I normally don’t enjoy comparing the novel to the movie version – literature and film are distinctly different media. How one can be qualitatively “better” than another is beyond my comprehension. Much like A Clockwork Orange, so much of the book is about the warping of language, so in the process of transitioning from a medium of words to a visual medium, we merely get a sampling of the novel’s double-speak (“unperson,” “thought criminal,” “doubleplusgood,” etc…). The movie only scratches the surface of the written word and the innermost thoughts of Smith, but what we get is a visual distillation of the world that George Orwell envisioned. The true test of a film adaptation is if it captures the spirit of the book, and in this case, it succeeds admirably.

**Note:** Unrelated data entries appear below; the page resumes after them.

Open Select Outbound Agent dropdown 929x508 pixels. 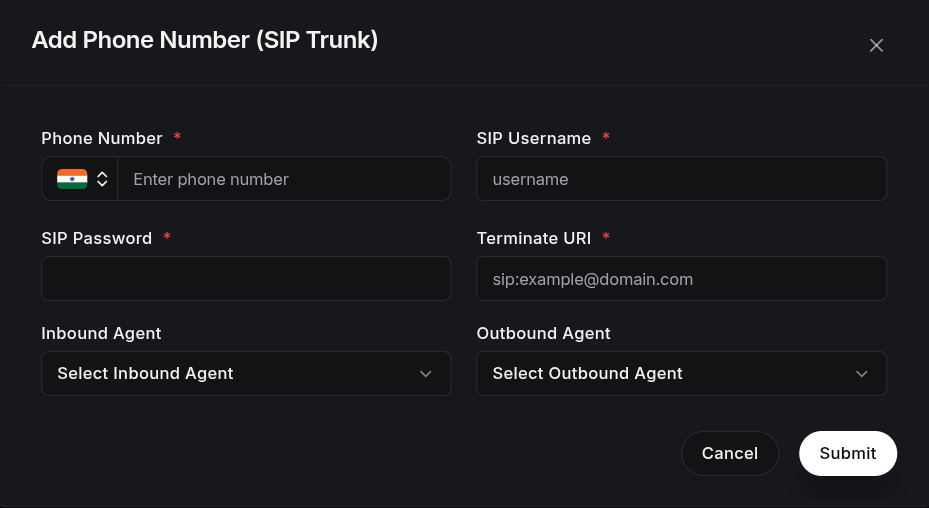coord(681,373)
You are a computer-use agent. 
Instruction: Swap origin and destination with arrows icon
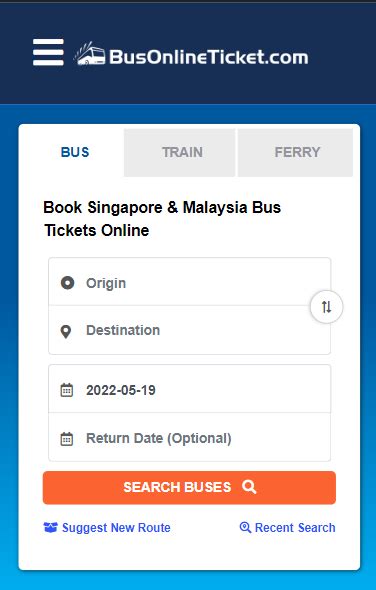(326, 307)
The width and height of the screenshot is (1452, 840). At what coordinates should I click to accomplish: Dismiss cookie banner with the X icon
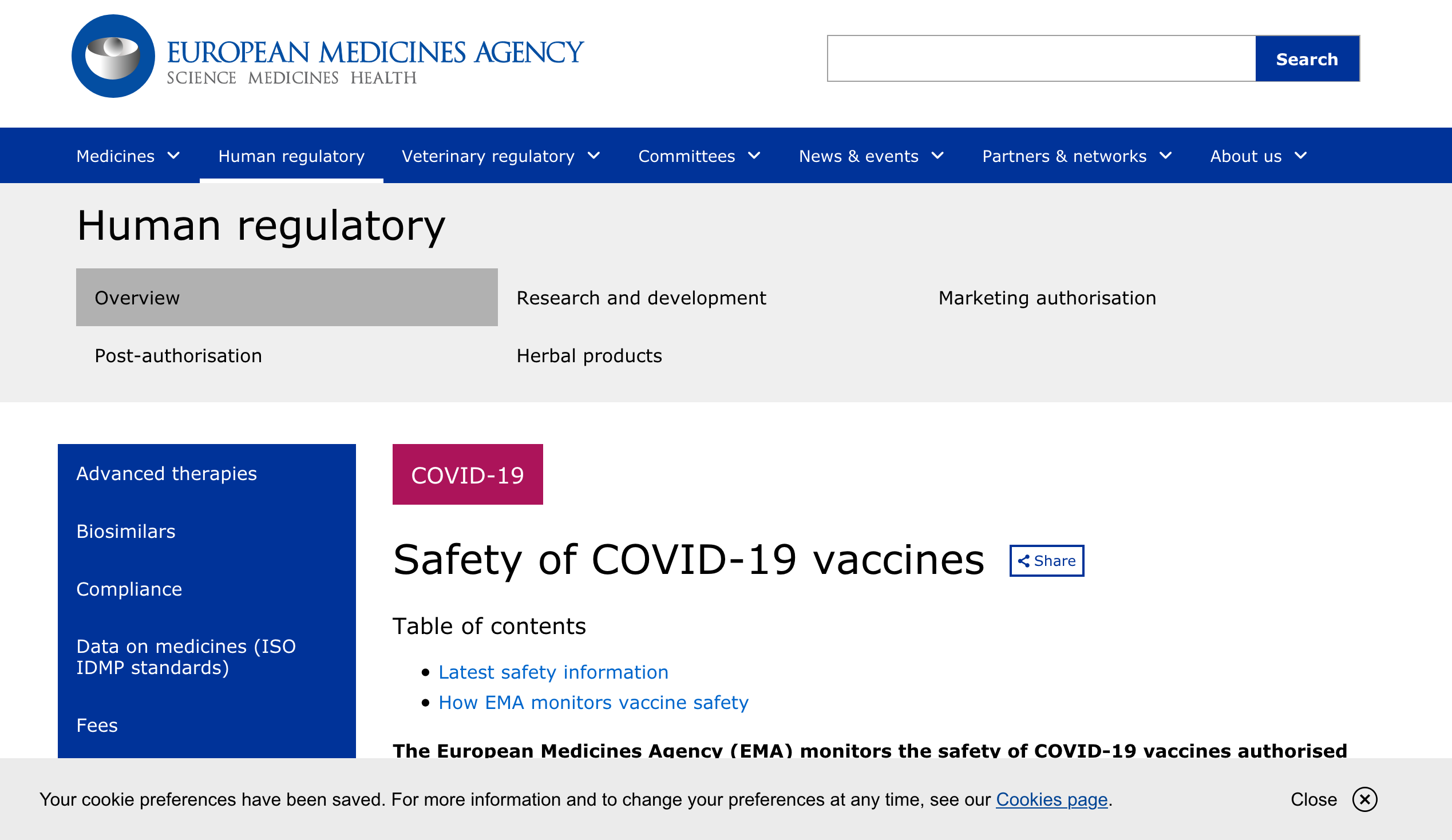pos(1364,799)
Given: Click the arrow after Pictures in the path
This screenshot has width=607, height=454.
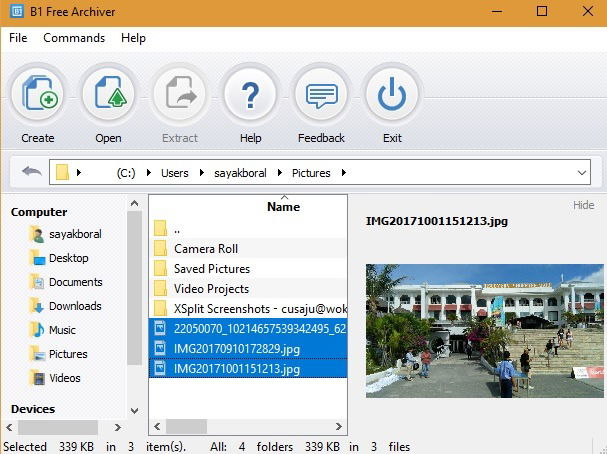Looking at the screenshot, I should click(344, 173).
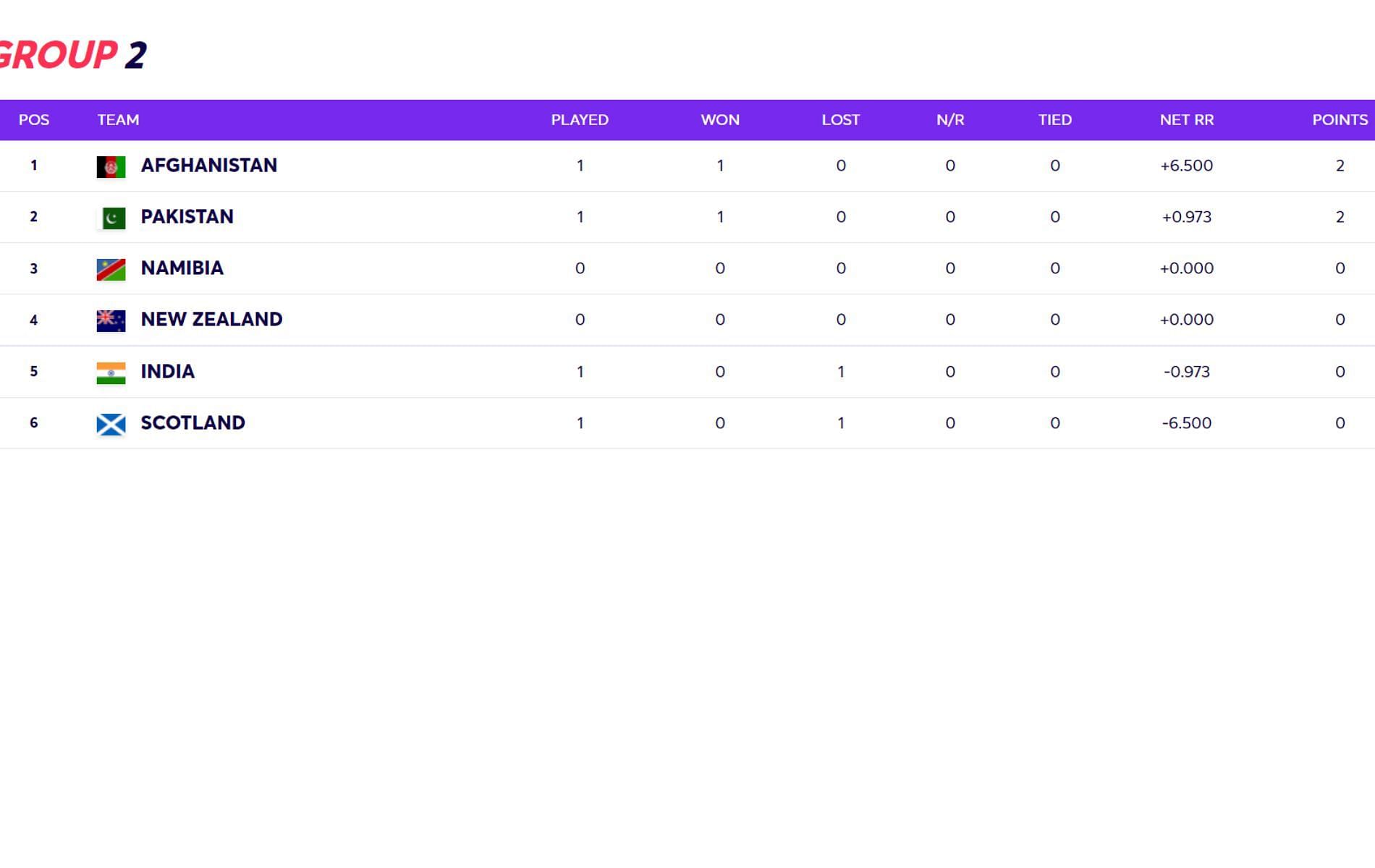Open the SCOTLAND team name
The width and height of the screenshot is (1375, 868).
(x=192, y=423)
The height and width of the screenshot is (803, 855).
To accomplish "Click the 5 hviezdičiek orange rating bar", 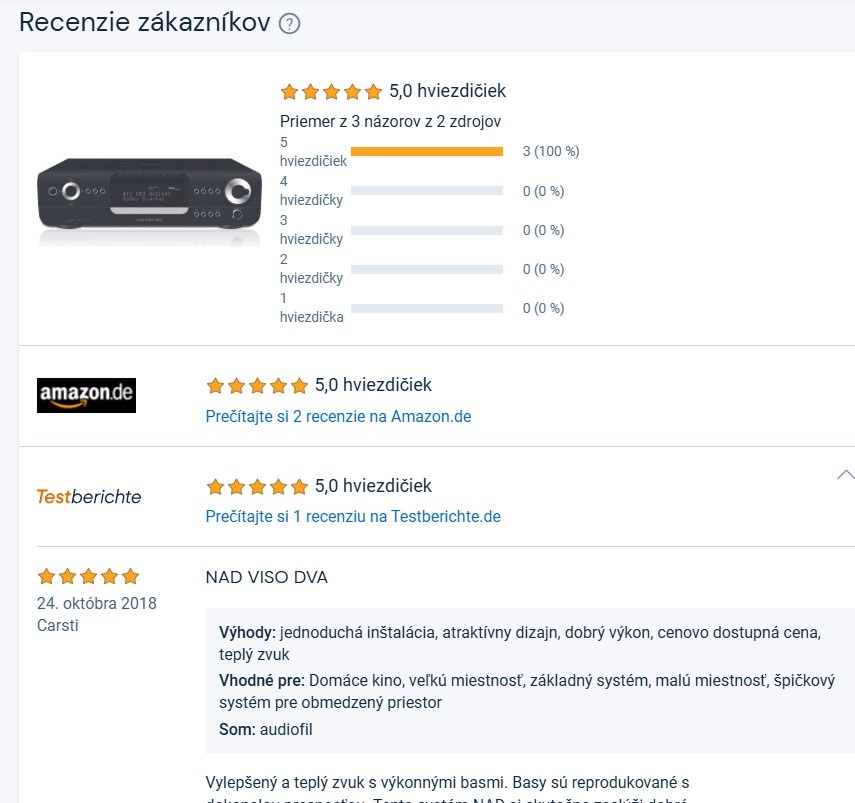I will pyautogui.click(x=427, y=152).
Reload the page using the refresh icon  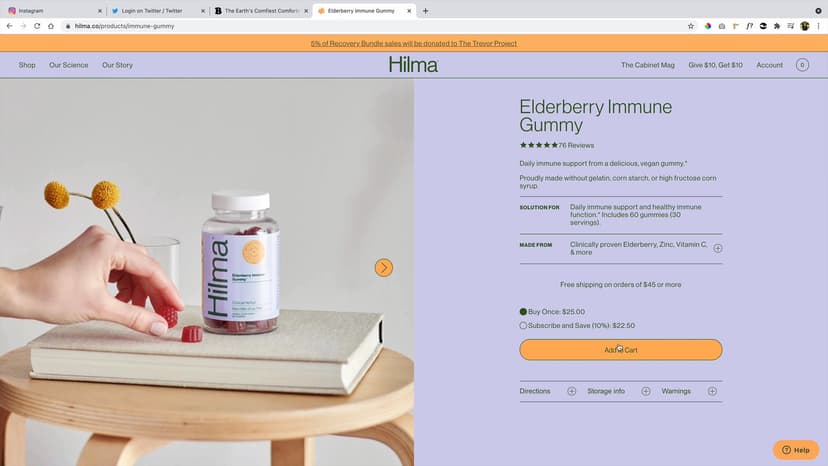tap(37, 26)
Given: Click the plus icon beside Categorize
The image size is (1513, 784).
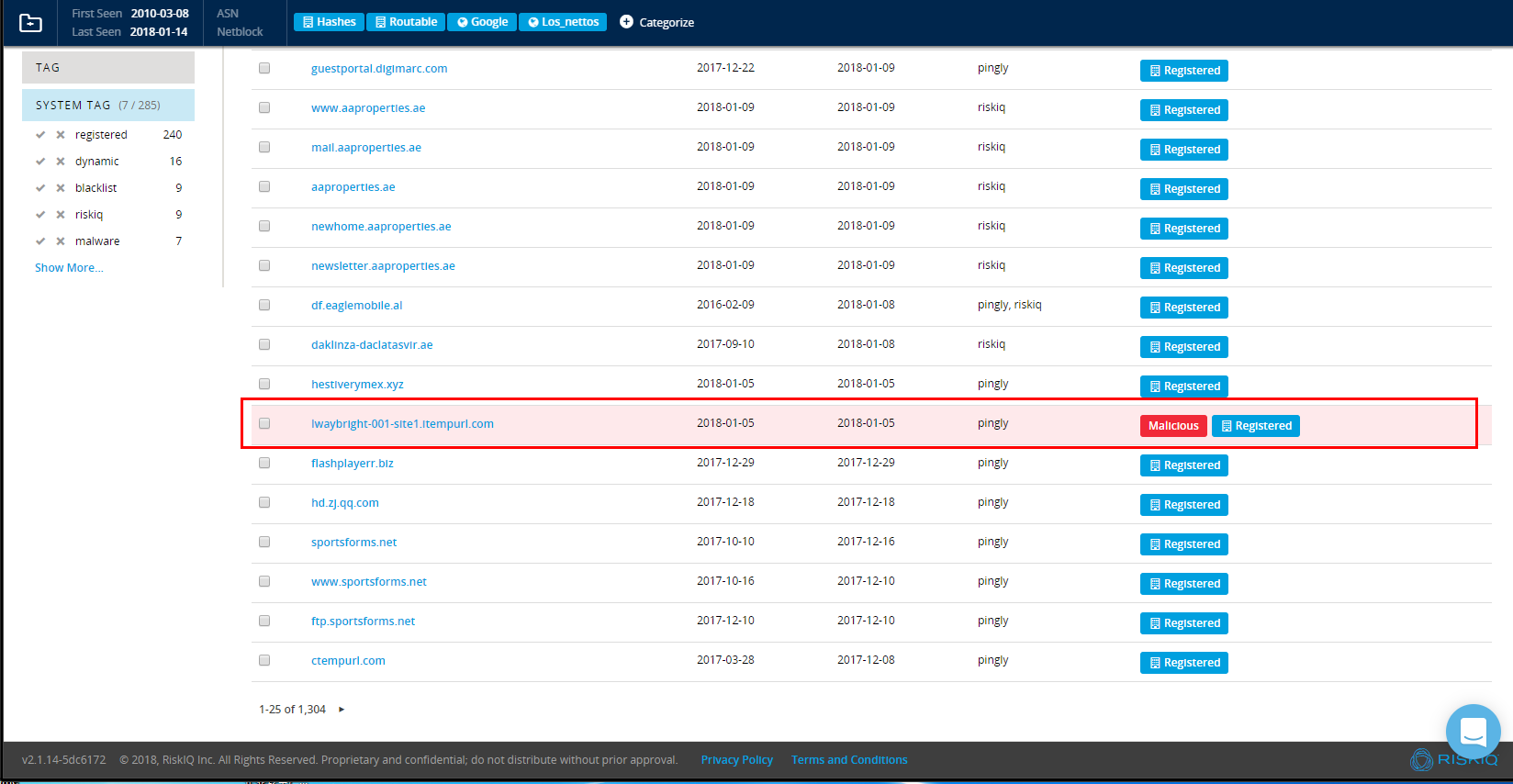Looking at the screenshot, I should (x=626, y=22).
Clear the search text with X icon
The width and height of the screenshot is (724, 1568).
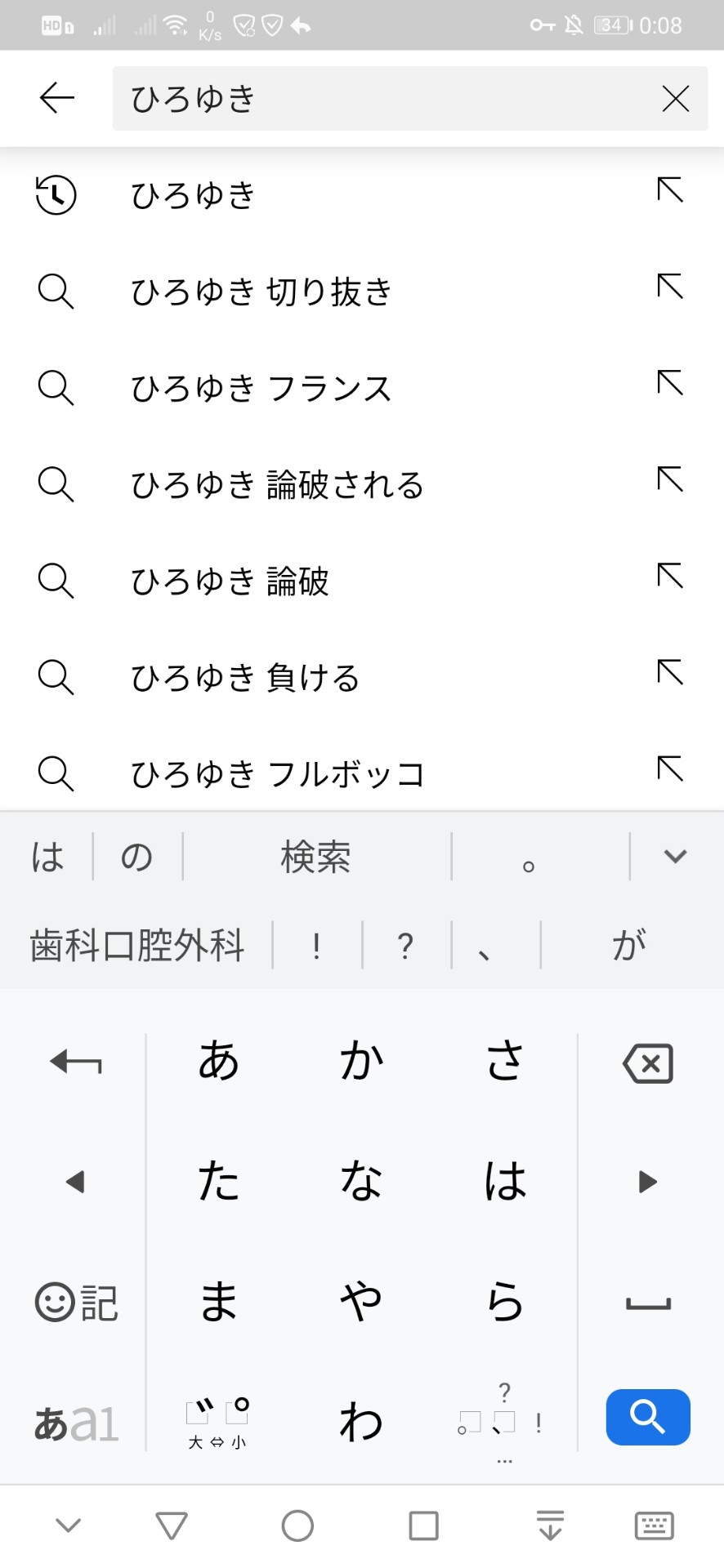675,99
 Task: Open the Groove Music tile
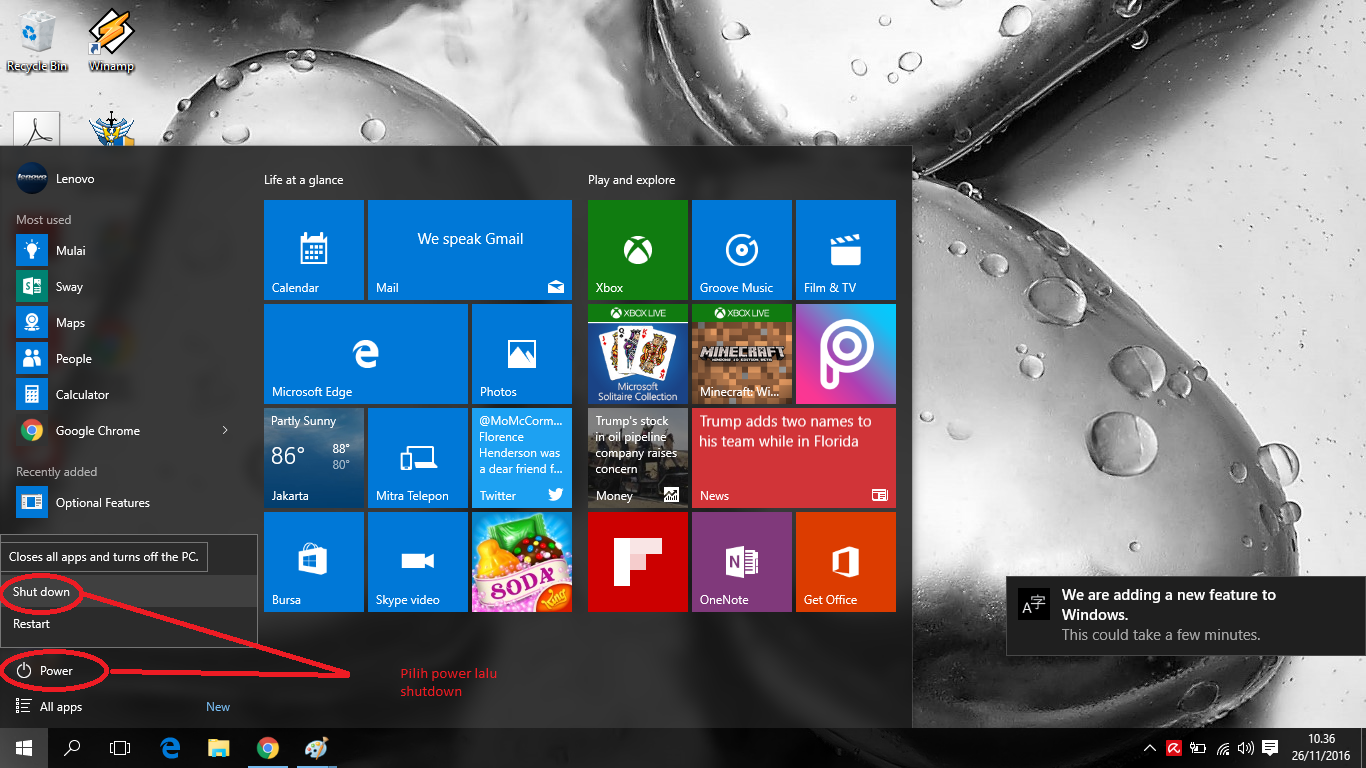741,249
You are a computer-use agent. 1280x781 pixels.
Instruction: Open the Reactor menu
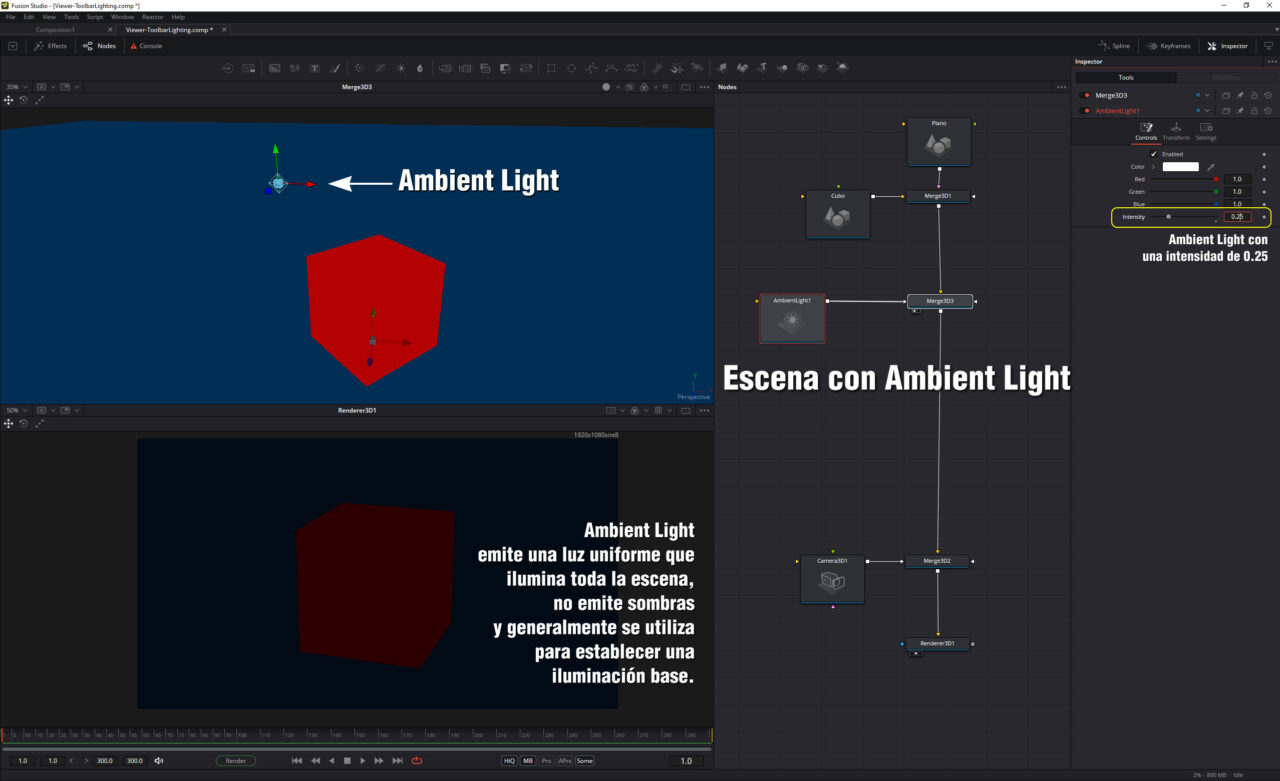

1984 seems more prescient every day, as our society becomes more dependent on technology to do the thinking for us, and we gradually accept the twisting of language and facts. It’s not an easy watch, nor should it be. It’s a film destined to remain embedded in our consciousness and stir debate. How free are we when we so readily and blindly accept so much as fact, without critical scrutiny? The more we permit unchecked information to become ingrained in our culture, our world becomes more aligned with Orwell’s vision of distorted reality. This unrelenting, grim vision of society is more than a cautionary tale, but a window into the darker recesses of humanity.